— START OF EXTRACT —

Infer.NET is a free and open source .NET software library for machine learning. It supports running Bayesian inference in graphical models and can also be used for probabilistic programming.

Overview
Infer.NET follows a model-based approach and is used to solve different kinds of machine learning problems including standard problems like classification, recommendation or clustering, customized solutions and domain-specific problems. The framework is used in various different domains such as bioinformatics, epidemiology, computer vision, and information retrieval.

Development of the framework was started by a team at Microsoft’s research centre in Cambridge, UK in 2004. It was first released for academic use in 2008 and later open sourced in 2018. In 2013, Microsoft was awarded the USPTO’s Patents for Humanity Award in Information Technology category for Infer.NET and the work in advanced machine learning techniques.

Infer.NET is used internally at Microsoft as the machine learning engine in some of their products such as Office, Azure, and Xbox.

— END OF EXTRACT —
— START OF RECORDED INFORMATION —

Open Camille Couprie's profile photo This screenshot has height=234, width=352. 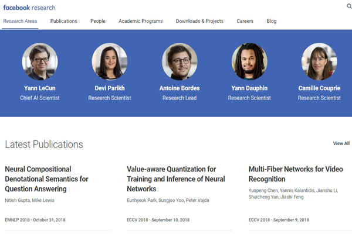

— END OF RECORDED INFORMATION —

PROBLEMS AND TASKS:
A – In the Infer.NET article:
(i) In what year, and where, did development of the framework begin?
(ii) Which award did Microsoft receive in 2013?
(iii) Which Microsoft products use Infer.NET internally?
B – Does each statement agree with the Infer.NET article? Answer yes or no, and quote the words that decide it.
(i) Infer.NET was open sourced in 2008.
(ii) The framework is used in computer vision.
(iii) Infer.NET can be used for probabilistic programming.
C – Continue the Infer.NET article from its last sentence.

EXPECTED RESPONSES:
A –
(i) 2004, at Microsoft's research centre in Cambridge, UK.
(ii) The USPTO's Patents for Humanity Award in the Information Technology category.
(iii) Office, Azure, and Xbox.

B –
(i) No: "It was first released for academic use in 2008 and later open sourced in 2018."
(ii) Yes: "The framework is used in various different domains such as bioinformatics, epidemiology, computer vision, and information retrieval."
(iii) Yes: "can also be used for probabilistic programming."

C –
The source code is licensed under MIT License and available on GitHub. It is also available as NuGet package.

See also

 Machine learning
 ML.NET
 scikit-learn

References

Further reading

External links
 Infer.NET
 GitHub - dotnet/infer
 Machine Intelligence and Perception - Microsoft Research
 Infer.NET - Practical Implementation Issues and a Comparison of Approximation Techniques

Applied machine learning
Applications of artificial intelligence
Free and open-source software
Microsoft free software
Microsoft Research
Software that uses Mono (software)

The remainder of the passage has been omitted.